▸ **Objective**: Starting at the first line of the items and ending at the line that contains "I will coord(127,89).", convert those lines into a numbered list, leaving out any blank lines.

▸ **Records of locating words and elements**:
________________________
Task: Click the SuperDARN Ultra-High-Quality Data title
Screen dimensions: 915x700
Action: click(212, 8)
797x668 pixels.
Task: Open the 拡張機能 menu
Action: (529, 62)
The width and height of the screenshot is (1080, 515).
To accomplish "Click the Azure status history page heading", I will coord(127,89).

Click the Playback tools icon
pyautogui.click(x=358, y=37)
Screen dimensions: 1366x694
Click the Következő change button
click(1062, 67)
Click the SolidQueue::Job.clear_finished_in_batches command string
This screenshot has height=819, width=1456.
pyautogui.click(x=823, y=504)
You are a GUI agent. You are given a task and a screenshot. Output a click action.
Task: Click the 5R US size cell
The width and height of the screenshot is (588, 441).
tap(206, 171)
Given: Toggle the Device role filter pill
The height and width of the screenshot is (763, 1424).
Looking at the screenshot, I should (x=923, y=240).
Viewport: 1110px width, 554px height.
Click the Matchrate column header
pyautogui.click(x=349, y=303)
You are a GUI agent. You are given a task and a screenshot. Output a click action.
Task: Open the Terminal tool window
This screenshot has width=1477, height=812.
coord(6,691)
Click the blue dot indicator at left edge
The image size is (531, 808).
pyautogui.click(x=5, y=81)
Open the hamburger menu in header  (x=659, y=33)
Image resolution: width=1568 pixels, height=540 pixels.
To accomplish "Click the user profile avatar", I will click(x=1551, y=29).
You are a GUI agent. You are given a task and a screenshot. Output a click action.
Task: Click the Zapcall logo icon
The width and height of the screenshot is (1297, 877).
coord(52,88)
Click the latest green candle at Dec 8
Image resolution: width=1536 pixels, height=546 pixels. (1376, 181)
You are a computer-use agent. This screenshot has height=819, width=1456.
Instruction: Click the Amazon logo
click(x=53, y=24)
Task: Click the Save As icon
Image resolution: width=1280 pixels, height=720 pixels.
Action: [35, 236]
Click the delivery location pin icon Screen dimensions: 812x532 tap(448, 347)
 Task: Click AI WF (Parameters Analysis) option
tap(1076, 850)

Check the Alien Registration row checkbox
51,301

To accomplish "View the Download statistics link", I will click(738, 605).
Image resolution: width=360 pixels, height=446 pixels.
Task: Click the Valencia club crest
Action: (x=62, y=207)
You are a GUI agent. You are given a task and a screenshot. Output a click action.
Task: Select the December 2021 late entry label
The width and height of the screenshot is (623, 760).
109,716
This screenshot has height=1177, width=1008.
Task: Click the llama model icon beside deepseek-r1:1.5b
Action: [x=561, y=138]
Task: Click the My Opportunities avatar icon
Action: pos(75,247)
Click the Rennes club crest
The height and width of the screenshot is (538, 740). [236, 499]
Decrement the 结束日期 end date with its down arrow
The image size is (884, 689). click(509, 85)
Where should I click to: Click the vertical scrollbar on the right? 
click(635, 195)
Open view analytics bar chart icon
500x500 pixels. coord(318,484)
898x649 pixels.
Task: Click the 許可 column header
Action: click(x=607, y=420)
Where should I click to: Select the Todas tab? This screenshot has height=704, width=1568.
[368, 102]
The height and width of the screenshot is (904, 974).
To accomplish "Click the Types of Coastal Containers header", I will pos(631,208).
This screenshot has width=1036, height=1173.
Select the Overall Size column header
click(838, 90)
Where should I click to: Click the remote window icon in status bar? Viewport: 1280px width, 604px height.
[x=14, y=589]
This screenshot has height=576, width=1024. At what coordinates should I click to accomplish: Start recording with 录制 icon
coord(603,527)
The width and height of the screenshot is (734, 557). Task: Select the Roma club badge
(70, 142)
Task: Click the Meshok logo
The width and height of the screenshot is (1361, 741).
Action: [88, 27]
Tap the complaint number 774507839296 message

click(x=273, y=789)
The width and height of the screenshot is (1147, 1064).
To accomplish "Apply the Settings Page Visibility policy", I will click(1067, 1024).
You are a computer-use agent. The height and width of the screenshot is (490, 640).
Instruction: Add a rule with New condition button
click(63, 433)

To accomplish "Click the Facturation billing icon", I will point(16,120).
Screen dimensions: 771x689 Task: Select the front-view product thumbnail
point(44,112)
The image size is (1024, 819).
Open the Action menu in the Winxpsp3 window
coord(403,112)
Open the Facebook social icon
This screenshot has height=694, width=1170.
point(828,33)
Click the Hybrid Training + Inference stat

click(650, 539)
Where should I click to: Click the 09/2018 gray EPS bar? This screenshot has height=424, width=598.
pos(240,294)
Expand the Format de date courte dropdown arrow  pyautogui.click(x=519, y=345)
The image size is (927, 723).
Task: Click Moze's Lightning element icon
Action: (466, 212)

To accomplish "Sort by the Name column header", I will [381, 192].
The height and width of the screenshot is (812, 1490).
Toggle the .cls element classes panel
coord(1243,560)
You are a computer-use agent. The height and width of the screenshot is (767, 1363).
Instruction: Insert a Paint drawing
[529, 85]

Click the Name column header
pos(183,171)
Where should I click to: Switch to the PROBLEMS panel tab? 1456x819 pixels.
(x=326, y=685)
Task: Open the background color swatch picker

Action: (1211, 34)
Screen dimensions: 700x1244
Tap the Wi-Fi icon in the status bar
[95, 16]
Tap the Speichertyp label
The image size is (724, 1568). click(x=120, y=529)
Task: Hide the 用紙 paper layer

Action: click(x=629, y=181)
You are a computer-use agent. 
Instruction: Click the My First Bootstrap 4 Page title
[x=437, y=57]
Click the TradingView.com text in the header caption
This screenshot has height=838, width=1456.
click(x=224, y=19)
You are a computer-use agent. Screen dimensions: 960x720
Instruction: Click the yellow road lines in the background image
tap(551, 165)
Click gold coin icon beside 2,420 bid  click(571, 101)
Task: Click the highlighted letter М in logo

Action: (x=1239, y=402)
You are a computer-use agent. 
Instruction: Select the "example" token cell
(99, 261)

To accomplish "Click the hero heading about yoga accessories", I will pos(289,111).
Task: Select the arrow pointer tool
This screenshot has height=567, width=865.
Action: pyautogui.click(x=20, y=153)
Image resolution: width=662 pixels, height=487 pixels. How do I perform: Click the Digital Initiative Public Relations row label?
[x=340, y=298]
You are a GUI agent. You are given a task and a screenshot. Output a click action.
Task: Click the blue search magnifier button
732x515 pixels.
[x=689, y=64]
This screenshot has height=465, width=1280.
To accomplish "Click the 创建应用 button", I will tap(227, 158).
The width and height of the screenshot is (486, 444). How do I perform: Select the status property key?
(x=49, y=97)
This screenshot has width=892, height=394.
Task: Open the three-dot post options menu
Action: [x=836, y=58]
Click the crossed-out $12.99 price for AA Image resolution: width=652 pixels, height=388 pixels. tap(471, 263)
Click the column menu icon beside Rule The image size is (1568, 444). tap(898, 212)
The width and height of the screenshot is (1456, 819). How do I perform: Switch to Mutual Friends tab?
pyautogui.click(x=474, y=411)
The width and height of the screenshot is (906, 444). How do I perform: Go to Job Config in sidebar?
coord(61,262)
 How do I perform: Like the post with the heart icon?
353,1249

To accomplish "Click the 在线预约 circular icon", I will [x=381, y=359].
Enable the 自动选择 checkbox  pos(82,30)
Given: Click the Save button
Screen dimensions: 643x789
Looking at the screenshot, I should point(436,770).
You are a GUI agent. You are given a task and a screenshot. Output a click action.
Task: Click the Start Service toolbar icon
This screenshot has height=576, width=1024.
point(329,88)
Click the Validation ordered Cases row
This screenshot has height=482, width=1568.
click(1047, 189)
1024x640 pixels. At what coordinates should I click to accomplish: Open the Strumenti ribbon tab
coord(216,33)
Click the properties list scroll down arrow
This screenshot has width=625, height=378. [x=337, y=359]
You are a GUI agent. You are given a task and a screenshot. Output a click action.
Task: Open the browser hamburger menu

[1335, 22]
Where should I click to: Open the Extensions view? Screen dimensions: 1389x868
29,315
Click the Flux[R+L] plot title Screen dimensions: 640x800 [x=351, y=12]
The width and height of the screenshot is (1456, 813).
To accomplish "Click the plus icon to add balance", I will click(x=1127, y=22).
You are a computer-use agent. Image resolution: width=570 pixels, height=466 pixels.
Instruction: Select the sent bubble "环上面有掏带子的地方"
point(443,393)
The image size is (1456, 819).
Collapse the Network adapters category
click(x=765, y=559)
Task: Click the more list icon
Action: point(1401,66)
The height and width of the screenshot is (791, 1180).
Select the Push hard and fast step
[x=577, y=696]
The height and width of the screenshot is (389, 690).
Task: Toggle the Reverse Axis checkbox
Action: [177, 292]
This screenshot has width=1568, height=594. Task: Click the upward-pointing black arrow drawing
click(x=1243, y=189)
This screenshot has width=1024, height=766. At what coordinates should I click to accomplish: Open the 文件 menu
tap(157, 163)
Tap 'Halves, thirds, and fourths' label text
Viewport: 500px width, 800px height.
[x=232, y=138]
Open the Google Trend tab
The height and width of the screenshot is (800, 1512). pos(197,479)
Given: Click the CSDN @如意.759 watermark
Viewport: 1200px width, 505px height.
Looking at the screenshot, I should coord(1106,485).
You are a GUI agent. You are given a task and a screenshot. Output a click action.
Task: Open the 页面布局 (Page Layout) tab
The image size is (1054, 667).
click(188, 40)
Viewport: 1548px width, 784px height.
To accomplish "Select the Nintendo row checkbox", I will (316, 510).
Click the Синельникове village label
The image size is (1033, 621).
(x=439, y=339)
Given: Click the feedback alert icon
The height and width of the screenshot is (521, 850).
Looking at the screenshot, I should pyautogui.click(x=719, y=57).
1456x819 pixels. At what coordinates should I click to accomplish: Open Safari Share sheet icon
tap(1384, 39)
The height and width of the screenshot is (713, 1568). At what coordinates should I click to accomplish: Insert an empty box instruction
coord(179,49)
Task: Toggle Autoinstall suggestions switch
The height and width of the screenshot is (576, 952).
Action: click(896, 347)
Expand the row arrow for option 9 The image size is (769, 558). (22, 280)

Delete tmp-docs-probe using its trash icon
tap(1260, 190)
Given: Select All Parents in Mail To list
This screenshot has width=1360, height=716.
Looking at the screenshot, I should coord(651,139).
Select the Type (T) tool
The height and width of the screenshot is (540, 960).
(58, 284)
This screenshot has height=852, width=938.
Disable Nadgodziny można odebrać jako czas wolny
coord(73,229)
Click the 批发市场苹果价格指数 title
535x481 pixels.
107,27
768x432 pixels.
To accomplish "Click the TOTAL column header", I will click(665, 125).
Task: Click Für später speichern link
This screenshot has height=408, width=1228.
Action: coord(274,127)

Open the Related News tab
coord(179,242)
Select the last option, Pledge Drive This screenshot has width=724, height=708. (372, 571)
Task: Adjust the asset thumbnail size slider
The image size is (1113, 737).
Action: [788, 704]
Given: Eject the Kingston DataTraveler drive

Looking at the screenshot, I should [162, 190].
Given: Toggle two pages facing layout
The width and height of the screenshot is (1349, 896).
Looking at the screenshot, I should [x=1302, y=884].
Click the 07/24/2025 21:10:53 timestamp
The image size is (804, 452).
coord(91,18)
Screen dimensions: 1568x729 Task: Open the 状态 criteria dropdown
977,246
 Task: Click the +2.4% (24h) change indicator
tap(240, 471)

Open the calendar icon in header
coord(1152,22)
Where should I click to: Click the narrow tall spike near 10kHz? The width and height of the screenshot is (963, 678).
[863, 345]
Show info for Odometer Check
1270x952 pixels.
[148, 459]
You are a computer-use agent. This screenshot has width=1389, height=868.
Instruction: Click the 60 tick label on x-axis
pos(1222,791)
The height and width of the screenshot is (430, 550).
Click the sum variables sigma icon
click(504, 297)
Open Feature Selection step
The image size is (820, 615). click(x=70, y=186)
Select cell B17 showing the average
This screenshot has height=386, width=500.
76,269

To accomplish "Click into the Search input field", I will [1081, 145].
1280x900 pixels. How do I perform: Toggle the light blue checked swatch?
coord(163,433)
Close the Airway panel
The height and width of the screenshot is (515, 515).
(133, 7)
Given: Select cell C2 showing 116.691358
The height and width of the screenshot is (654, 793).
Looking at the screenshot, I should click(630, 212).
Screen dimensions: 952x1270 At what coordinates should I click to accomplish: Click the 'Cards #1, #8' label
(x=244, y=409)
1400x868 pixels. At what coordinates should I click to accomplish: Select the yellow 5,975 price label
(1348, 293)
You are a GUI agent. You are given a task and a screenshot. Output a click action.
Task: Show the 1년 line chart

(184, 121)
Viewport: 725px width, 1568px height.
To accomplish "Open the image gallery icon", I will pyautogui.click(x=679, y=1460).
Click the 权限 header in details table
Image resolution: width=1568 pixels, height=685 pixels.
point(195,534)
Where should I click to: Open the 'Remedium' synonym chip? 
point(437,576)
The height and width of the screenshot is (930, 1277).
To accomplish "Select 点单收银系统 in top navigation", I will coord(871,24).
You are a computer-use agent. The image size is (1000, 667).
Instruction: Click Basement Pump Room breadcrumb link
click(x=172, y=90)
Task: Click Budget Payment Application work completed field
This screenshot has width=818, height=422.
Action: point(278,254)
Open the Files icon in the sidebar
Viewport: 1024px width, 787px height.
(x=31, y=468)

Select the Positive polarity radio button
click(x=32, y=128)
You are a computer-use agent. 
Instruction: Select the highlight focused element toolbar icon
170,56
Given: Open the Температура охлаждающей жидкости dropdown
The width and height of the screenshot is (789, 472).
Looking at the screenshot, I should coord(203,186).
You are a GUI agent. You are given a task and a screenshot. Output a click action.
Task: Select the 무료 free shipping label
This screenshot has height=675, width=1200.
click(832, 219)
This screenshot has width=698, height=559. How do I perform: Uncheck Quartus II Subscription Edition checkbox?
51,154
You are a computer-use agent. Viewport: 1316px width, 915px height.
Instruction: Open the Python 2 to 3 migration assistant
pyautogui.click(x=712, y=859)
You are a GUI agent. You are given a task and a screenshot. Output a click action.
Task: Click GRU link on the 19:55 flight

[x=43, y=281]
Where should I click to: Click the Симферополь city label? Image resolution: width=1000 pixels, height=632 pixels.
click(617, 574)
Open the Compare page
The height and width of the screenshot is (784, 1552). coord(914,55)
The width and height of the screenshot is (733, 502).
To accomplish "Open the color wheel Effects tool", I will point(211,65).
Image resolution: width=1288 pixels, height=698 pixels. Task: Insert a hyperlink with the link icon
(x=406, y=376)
________________________
▸ **Output below**:
1. Task: Click the SuperDARN Ultra-High-Quality Data title
2. Screen dimensions: 915x700
3. Action: click(212, 8)
4. 797x668 pixels.
5. Task: Open the 拡張機能 menu
6. Action: (529, 62)
7. The width and height of the screenshot is (1080, 515).
8. To accomplish "Click the Azure status history page heading", I will coord(127,89).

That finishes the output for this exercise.